Keloid is characterized by excessive collagen accumulation, but the mechanism of keloid formation remains unknown, and none of the treatment modalities are consistently effective. Heat shock protein (HSP) 47, known as a collagen-specific molecular chaperone, plays a critical role in collagen biosynthesis. Our previous research has demonstrated that HSP47 is highly expressed in keloid compared with normal skin tissues, which indicates that there might be a close relationship between overexpression of HSP47 and excessive collagen accumulation in keloid formation.

OBJECTIVES

To further investigate whether overexpression of HSP47 might promote excessive collagen deposition in keloid formation, we examined the alteration of intracellular and extracellular collagen expression, following inhibition of HSP47 expression in keloid fibroblast cells by the RNA interference technique.

METHODS

Three constructed psiRNA-hH1neo plasmids, carrying three pairs of related HSP47-shRNA (small hairpin RNA), respectively, were transfected into keloid fibroblast cells and compared with three control groups. After transfection, the mRNA and protein expression of HSP47 and collagen type I were detected by quantitative real-time polymerase chain reaction and Western blot; the content of extracellular secreting collagen was assessed by hydroxyproline assay; and the MTT [3-(4, 5-dimethylthiazolyl-2)-2, 5-diphenyltetrazolium bromide] method was adopted to examine the proliferation of keloid fibroblast cells.

RESULTS

Both the mRNA and protein levels of HSP47 in keloid fibroblast cells decreased dramatically 48 h after post-transfection of three related HSP47-shRNA plasmids, compared with control groups.
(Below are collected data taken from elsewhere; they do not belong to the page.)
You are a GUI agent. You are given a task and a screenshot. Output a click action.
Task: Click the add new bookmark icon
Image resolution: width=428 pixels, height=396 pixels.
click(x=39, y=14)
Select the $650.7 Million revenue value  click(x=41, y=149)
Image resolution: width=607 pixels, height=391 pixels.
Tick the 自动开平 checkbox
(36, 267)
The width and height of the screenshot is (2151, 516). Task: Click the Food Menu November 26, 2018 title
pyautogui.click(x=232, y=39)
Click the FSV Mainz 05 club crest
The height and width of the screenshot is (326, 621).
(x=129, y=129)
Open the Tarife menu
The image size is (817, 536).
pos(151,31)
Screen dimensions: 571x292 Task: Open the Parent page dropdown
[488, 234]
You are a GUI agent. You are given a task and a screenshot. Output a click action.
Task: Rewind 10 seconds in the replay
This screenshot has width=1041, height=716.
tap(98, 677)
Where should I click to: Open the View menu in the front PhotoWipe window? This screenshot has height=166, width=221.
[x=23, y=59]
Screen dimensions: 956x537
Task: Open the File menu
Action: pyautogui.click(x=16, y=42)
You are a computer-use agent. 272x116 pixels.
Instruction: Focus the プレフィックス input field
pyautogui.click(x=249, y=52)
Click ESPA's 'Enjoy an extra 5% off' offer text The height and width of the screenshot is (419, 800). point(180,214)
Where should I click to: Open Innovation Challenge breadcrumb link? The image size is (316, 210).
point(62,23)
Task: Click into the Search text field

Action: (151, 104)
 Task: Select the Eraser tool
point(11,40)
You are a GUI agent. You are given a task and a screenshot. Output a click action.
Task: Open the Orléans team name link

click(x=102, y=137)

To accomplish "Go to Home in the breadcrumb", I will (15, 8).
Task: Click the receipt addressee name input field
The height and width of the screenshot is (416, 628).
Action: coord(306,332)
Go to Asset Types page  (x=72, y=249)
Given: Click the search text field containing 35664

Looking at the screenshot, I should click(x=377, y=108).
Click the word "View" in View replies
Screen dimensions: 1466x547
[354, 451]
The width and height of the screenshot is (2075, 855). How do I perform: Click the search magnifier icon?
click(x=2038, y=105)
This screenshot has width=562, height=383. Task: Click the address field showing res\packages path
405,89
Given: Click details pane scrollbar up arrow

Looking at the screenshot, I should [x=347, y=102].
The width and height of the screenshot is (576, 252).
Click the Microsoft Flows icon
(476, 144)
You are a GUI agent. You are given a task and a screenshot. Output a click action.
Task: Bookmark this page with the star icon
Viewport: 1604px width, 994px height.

Following the downregulation of HSP47, we found that the expression of intracellular and extracellular collagen was correspondingly reduced. On the other hand, the MTT assay showed that transfection of HSP47-shRNA plasmids did not influence the growth of keloid fibroblast cells.

CONCLUSIONS

Combined with our previous histological results, we propose that overexpression of HSP47 in keloid fibroblast cells could induce excessive collagen accumulation by enhancing synthesis and secretion of collagen, which not only presents a possible mechanism of keloid formation, but also offers a therapeutic potential of RNA interference to HSP47 for the treatment of keloid and other fibroproliferative disorders.